Estou com tanta, mas tanta raiva de você... E decepcionada. E me sentindo fracassada quanto a educação que pensei estar te dando. Estou me sentindo pesada, destruída, fraca, com muita raiva também. Saímos os três juntos e eu não conseguia olhar pra sua cara. Sinto-me culpada por sentir isso, mas não consigo evitar. Mesmo assim você ficou comigo, te levei para o meu trabalho. Fiquei observando você dormindo no sofá enrolada no meu casaco, e ficava pensando como pode uma pessoa tão pequena, bonita, inteligente, ser dissimulada dessa maneira.

Lá, enquanto nos reunimos, descobri que você era a líder, que você praticamente aliciou as outras, que por acaso são mais velhas e maiores que você. Descobri que você usou sua inteligência e beleza pro mal. Dissimulada. Fiquei em pânico. De verdade. A coordenadora da escola integrada te suspendeu por uma semana, mas não importa, de qualquer maneira você não vai mais pra Integrada. Combinei com sua Tia e ela vai ficar com você na parte da manhã, e de lá você vai pra escola.

Se faz necessário e urgente separar essa “quadrilha”. Vou conversar com alguém, pedir uma indicação para uma terapia, pois vou usar todas as armas que disponho contra essa pessoa que você esta se tornando. Quero que você esteja bem ciente de tudo que me causou e ainda causará. O desgaste emocional, o dinheiro a mais que terei que dispor para passagens, terapia e afins, toda a nossa rotina que estava tão bem arranjada e agora, bruscamente, terá que mudar.

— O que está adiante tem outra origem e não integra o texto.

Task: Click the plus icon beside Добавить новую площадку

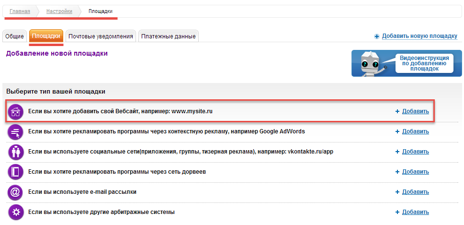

Preciso que você entenda o seguinte: O problema não foi matar aula. Todo mundo já matou aula algum dia. Acontece. O que realmente me decepcionou foi o fato de você se mostrar dissimulada, de não demonstrar nenhum arrependimento, de ter se mostrado absolutamente fria. Isso me assustou muito. Muito mesmo! Ainda estou com muita, mas muita raiva de você. Porém eu te amo. Independente de decepção, de raiva ou de qualquer sentimento ruim que tenha me provocado. Não quero que seja essa pessoa fria e manipuladora. Não quero que use seus dons para o mal. Quero que seja uma pessoa bacana, amada e amável. Por favor, minha filha, não se torne uma pessoa ruim!